2月27日付「2014年、彗星衝突か? (その1)」からの続きです。
データベースでは距離の単位として天文単位(AU、地球と太陽との平均距離を1とする単位)が使われているため、わかりにくいと思います。キロメートルと、地球から月までの距離を1とした場合の比率(LD)に換算すると次のようになります:
km | LD | |
---|---|---|
Nominal Distance | 105104.370 | 0.273417367 |
Minimum Distance | 0 | 0 |
Maximum Distance | 1187893.97 | 3.09017448 |
現時点で最も可能性の高いコースを通った場合の接近距離は約11万km(地球と月の距離の約27%)、最も遠いところを通過した場合は約119万km(地球と月との距離の約3倍)です。地球に置き換えて想像すると、前者の場合、彗星が月の軌道の内側まで入ってくることになります。後者の場合でも、月の軌道のすぐ外側を彗星が通過することになります。言うまでもありませんが、最も火星に近づくコースを通った場合の距離は 0km です。

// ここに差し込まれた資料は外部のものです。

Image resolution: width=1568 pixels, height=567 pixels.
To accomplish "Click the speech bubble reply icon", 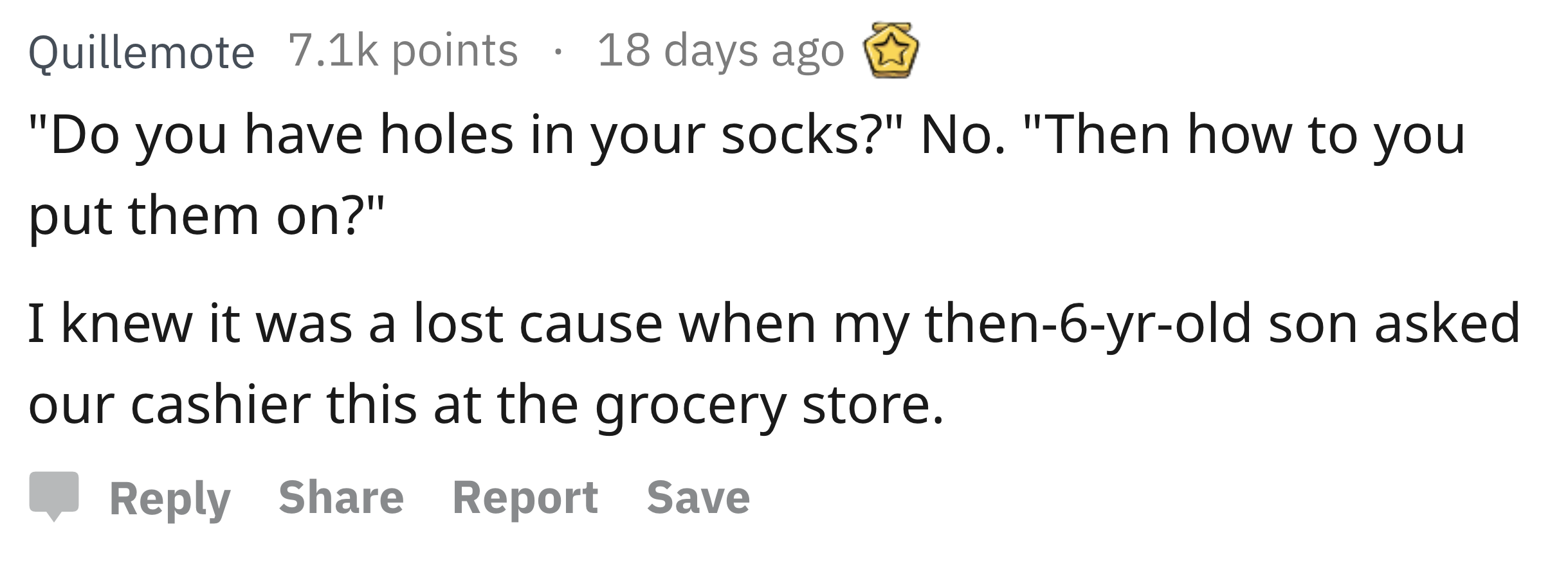I will click(54, 496).

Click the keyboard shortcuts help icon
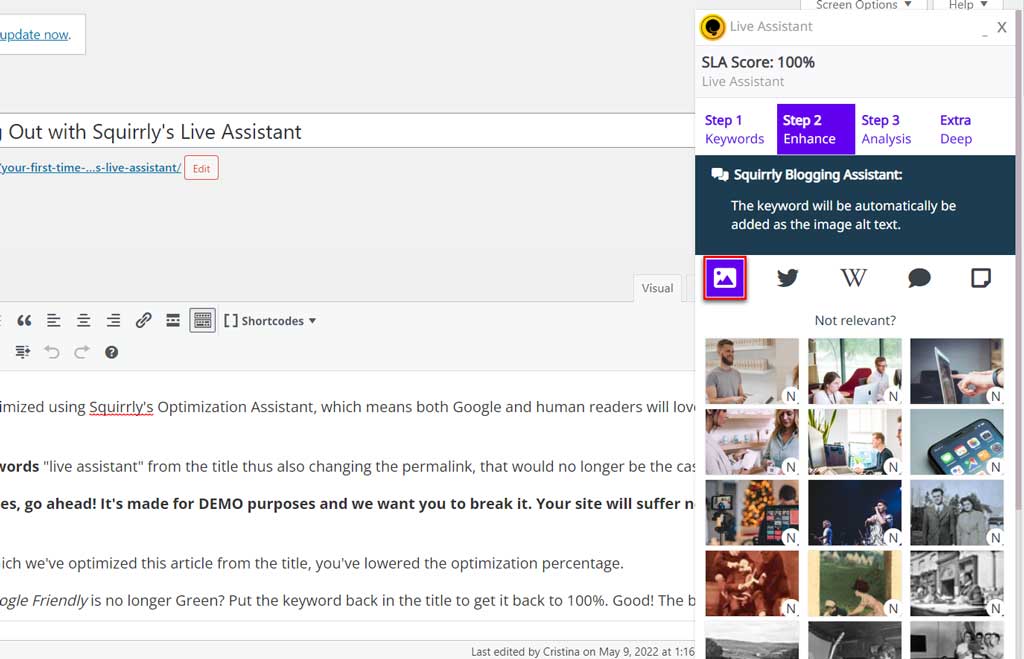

彗星が最も近づくとき、火星の地表からはどのような光景が見えるのでしょうか。火星の軌道付近はまだ太陽から遠いので彗星の尾はそれほど伸びていないと思われますが、ひょっとしたら彗星の尾が地平線から反対側の地平線まで全天を覆うように伸びるといった雄大な眺めになるかも知れません。火星の表面から見た場合、最接近時の彗星はマイナス4等級の明るさになるという計算結果も出されています。また、火星が彗星の尾の中を通過して、流星が雨のように降る「流星雨」や隕石の落下も起きるかも知れません。
火星を周回中の探査機マーズ・リコネッサンス・オービターやマーズ・エクスプレス、火星表面で活動中の探査車オポチュニティやキュリオシティにとっては、至近距離から彗星を観測する絶好の機会となります。きっとすばらしい画像が送られてくることでしょう。
最接近時の彗星の速度は秒速約56km(時速約20万1600km)という猛烈なスピードです。可能性は低いですが、万が一、彗星が火星に衝突した場合には、オポチュニティやキュリオシティはたとえ衝突地点にいなくても大きな影響を受ける可能性があります。